__Activity__. Look through the entries below, please, and copy every line with the word "Given".

__Extracted material__.
........
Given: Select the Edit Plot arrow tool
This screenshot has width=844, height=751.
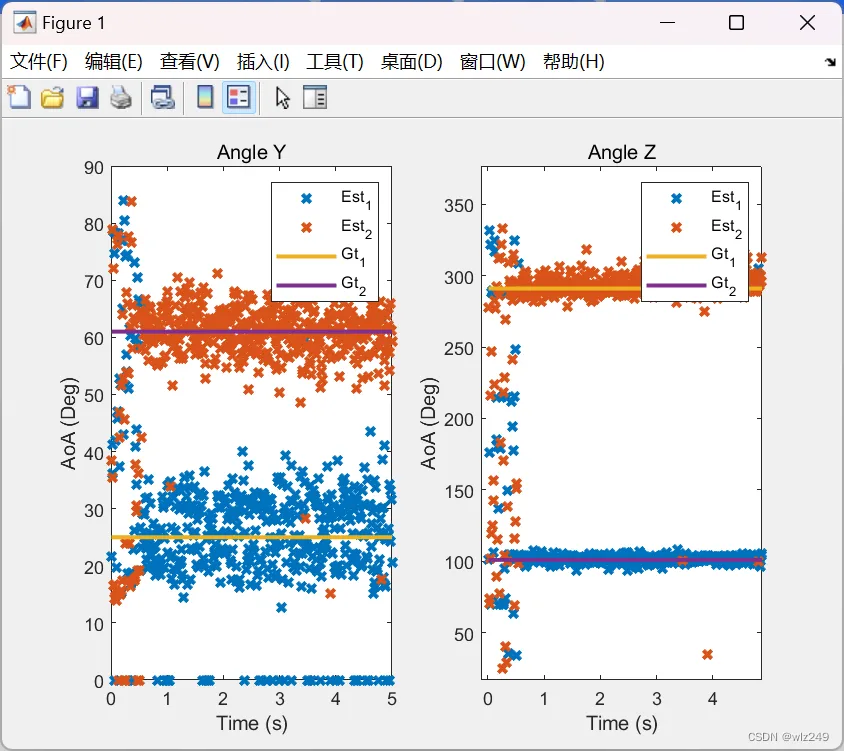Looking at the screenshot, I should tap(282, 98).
........
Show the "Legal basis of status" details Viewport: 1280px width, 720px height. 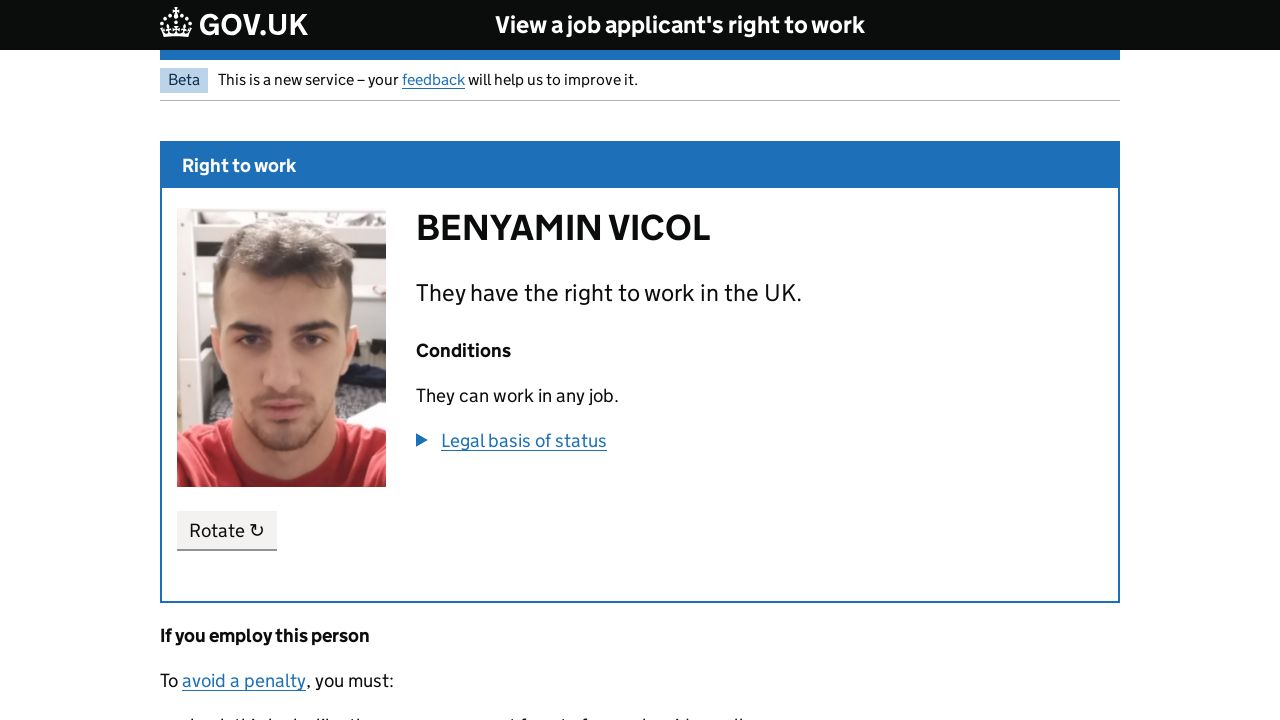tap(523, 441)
........
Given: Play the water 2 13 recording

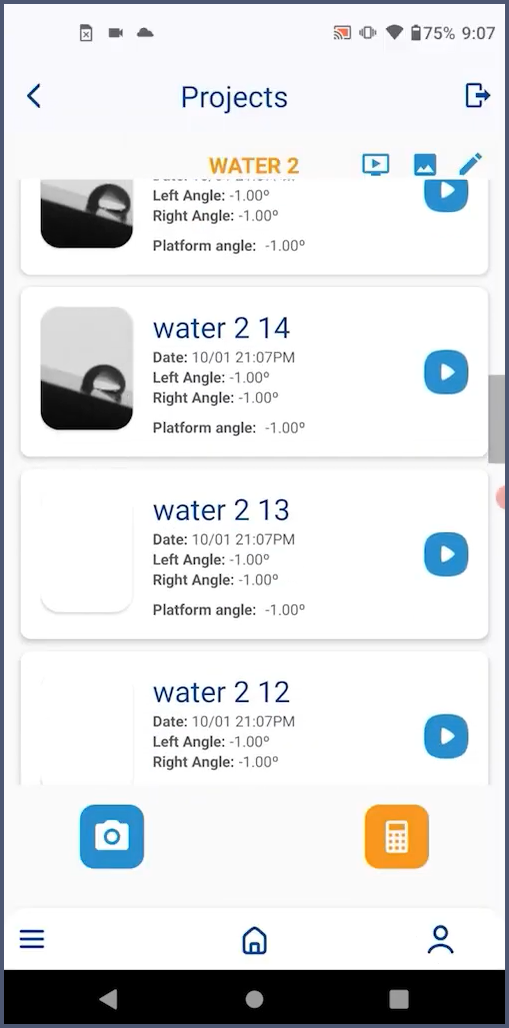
........
__Exercise result__.
Given: Select the Edit Plot arrow tool
Given: Play the water 2 13 recording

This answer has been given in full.